● **GIVEN INSTRUCTION**
Copy the lines from the one containing "Viewport: 450px width, 360px height." to the one containing "Action: pos(6,352)", keeping both of those lines. Write the text only and drop the pictures.

● **INFORMATION SHOWN**
□ □ □ □ □ □ □

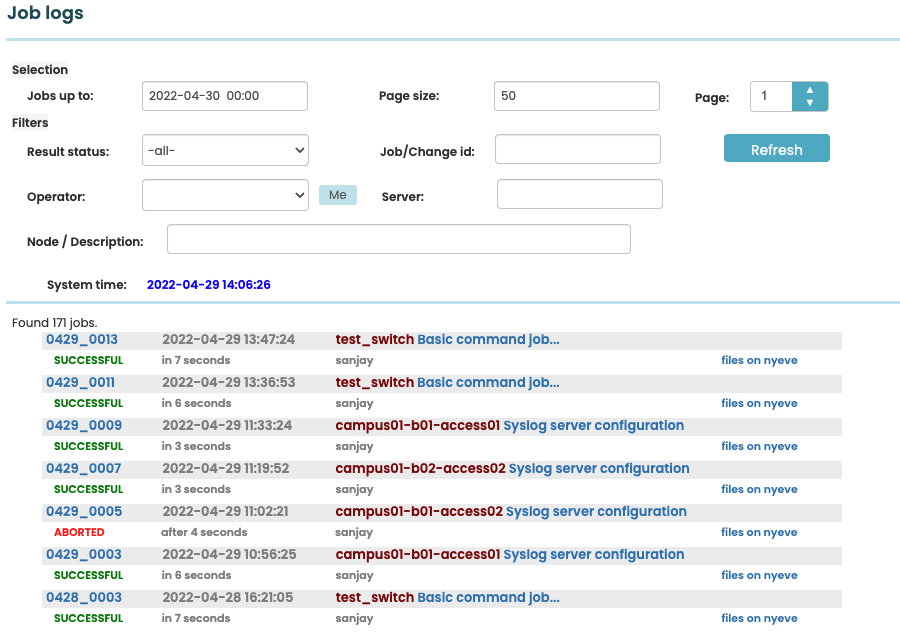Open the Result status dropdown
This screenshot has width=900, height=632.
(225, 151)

□ □ □ □ □ □ □

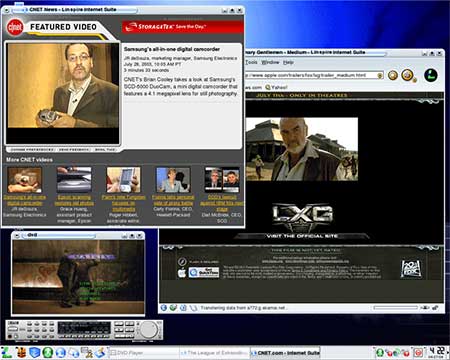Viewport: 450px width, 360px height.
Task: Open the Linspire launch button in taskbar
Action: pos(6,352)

□ □ □ □ □ □ □

● **SOLUTION TO THIS PROBLEM**
Viewport: 450px width, 360px height.
Task: Open the Linspire launch button in taskbar
Action: pos(6,352)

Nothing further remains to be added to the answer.